The Ratchet Effect
Daniel McCarthy praised Higgs and summarized his ratchet effect theory in a review of
Against Leviathan that appeared in
The American Conservative. In the review, McCarthy remarked that,
What made Crisis and Leviathan a milestone was the rigor with which it elaborated upon the logic of James Madison's 1794 warning against "the old trick of turning every contingency into a resource for accumulating force in government." Other political economists had studied the growth of state power during times of war, depression, and general upheaval before, but none had done so as thoughtfully and thoroughly as Higgs. He took special care in describing the "ratchet effect" ... once a crisis has passed state power usually recedes again, but it rarely returns to its original levels; thus each emergency leaves the scope of government at least a little wider than before.

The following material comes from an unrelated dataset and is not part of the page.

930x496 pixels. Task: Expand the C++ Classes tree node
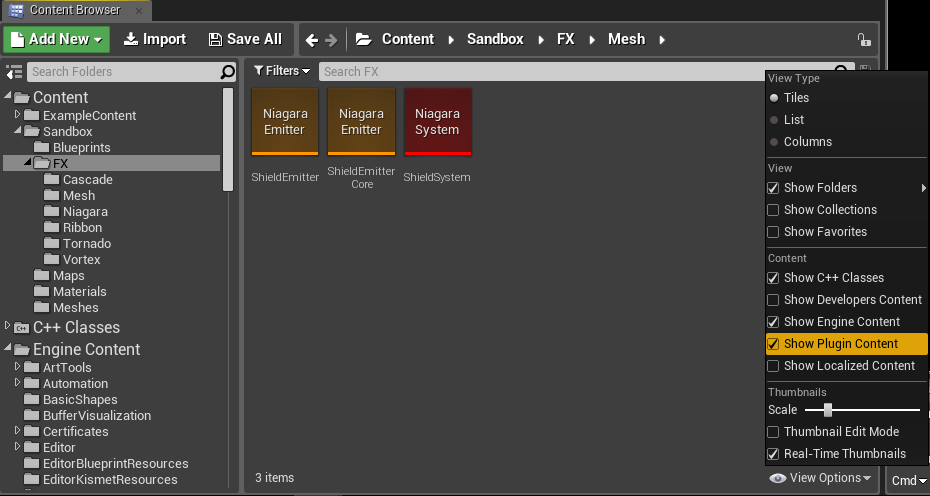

Jörg Guido Hülsmann, Joseph Salerno, Lew Rockwell, and other scholars have discussed the Higgs Ratchet Effect in their writings.
The Iraq War
A vehement critic of the Iraq war, Higgs wrote in the
Los Angeles Chronicle in February 2008 that only a high toll in casualties or economic hardship will end the Iraqi war, not cogent arguments. Higgs continued:
It follows directly that up to this point the continued prosecution of the war has served the leaders' interests. They may say they are trying to end the war. They may have secured their election or reelection, as many of the Democrats now serving in Congress have, by promising to do whatever they can to end the war. Yet the truth is that they've sold the public a bill of goods. When the leaders have considered all the personal consequences they expect to follow from acting to end the war, they have concluded that, all things being considered, doing so does not serve their interest, and therefore they have refrained from doing so.

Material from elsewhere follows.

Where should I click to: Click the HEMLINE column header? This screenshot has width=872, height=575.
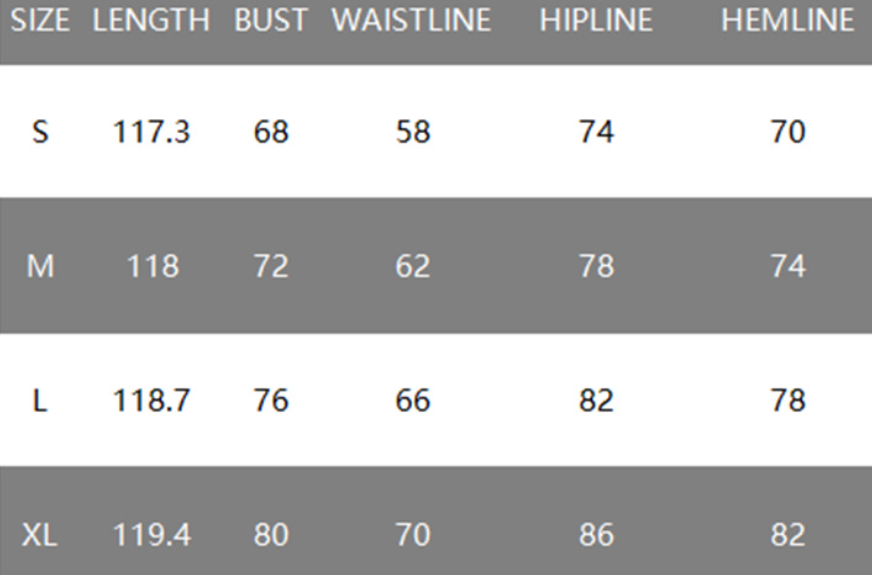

Fannie Mae, Freddie Mac, and social security
Higgs's 10 September 2008 article, "Ticking Time Bomb Explodes, Public Is Shocked," stated that
[t]he failure of Fannie Mae and Freddie Mac, setting in motion the biggest government bailout/takeover in U.S. history, brings a grim sense of fulfillment to competent economists.... Our political economy is rife with such catastrophes in waiting, yet the public always seems startled, and outraged, when the day of reckoning can no longer be deferred, and another apartment collapses in the state’s Hotel of Impossible Promises, loading onto the taxpayers more visibly the burden of sheltering the previous occupants.... Call it democracy in action or utterly corrupt governance; they are the same thing.
The article was praised and quoted on-air by several talk radio personalities, with WBEN Buffalo's Tom Bauerle stating that it was one of his favorite "all-time articles."